“The unique nature of BA3071 provides an exciting opportunity to combine this CTLA-4 antibody with our anti-PD-1 antibody, tislelizumab. We look forward to working with BioAtla through proof-of-concept, followed by global development of this potentially unique cancer therapy as a single agent or in combination with other therapies,” Wang added.
Under the terms of the agreement, BioAtla will co-develop BA3071 to meet predefined goals, while BeiGene will be responsible for leading the development and commercialization of the product candidate, as well as for filing global regulatory documentation.
BeiGene will co-own an exclusive license with BioAtla to develop and produce the product candidate worldwide, as well as hold an exclusive license to commercialize the product on a global scale.
BeiGene will provide financial support to cover development, manufacturing and commercialization costs of the product candidate in Asia, Australia, and New Zealand, and will share all costs, commercial profits, and losses with BioAtla in other parts of the world.

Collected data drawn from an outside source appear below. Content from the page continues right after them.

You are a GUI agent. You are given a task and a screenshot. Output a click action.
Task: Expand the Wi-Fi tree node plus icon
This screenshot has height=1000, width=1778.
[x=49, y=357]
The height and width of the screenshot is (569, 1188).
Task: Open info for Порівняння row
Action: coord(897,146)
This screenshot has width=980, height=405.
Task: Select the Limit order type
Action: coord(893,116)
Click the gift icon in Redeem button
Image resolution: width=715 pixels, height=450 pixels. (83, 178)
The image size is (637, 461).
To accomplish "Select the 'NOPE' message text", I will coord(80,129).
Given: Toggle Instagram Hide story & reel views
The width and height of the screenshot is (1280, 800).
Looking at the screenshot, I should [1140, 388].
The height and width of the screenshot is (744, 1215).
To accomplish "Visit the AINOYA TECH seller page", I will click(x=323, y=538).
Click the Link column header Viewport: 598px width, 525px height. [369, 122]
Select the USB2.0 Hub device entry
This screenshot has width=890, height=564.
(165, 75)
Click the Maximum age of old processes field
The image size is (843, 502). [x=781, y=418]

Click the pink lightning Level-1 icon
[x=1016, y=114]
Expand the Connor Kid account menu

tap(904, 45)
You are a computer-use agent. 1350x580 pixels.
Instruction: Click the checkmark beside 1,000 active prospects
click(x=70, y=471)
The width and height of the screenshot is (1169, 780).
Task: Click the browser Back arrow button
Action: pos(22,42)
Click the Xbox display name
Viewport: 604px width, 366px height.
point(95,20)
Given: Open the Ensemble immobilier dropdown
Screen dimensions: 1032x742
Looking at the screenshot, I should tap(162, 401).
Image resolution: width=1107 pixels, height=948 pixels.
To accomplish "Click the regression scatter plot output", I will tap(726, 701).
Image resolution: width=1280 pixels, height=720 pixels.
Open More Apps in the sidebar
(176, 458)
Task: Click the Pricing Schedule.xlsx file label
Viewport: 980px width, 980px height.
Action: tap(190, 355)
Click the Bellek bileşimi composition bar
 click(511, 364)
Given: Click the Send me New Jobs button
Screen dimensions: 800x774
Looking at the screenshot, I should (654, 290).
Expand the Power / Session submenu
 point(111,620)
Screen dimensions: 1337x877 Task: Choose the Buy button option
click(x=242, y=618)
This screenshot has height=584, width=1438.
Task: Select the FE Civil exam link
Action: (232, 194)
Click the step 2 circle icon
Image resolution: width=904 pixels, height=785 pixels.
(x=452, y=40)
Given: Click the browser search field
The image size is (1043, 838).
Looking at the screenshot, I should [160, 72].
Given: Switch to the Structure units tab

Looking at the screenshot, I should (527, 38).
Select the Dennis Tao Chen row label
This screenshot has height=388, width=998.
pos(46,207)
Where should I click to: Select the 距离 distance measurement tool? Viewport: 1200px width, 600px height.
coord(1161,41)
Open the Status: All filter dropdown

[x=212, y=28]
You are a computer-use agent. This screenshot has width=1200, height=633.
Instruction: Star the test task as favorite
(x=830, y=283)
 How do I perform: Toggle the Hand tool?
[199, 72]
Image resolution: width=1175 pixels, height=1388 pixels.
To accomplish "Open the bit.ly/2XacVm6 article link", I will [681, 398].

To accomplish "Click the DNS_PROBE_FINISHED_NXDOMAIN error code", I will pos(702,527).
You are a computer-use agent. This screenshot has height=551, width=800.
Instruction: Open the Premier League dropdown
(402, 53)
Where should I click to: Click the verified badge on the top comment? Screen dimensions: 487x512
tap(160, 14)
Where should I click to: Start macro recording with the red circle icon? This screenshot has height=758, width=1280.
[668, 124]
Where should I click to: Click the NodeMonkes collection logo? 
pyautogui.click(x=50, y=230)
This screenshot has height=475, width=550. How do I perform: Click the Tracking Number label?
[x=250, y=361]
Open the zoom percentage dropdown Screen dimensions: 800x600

“We believe that our collaboration with BeiGene will accelerate the global development and potential commercialization of BA3071 and advance the prospects and potential of safer and more effective combination therapies for the treatment of several cancer indications,” said Jay M. Short, PhD, chairman, CEO, and co-founder of BioAtla.
“The application of BioAtla’s CAB technology to CTLA-4 inhibition may offer greater potency and safety, thereby improving this important cancer therapy and expanding its potential applications.”
BioAtla is planning to file an investigational new drug application for BA3071 to the U.S. Food and Drug Administration later this year.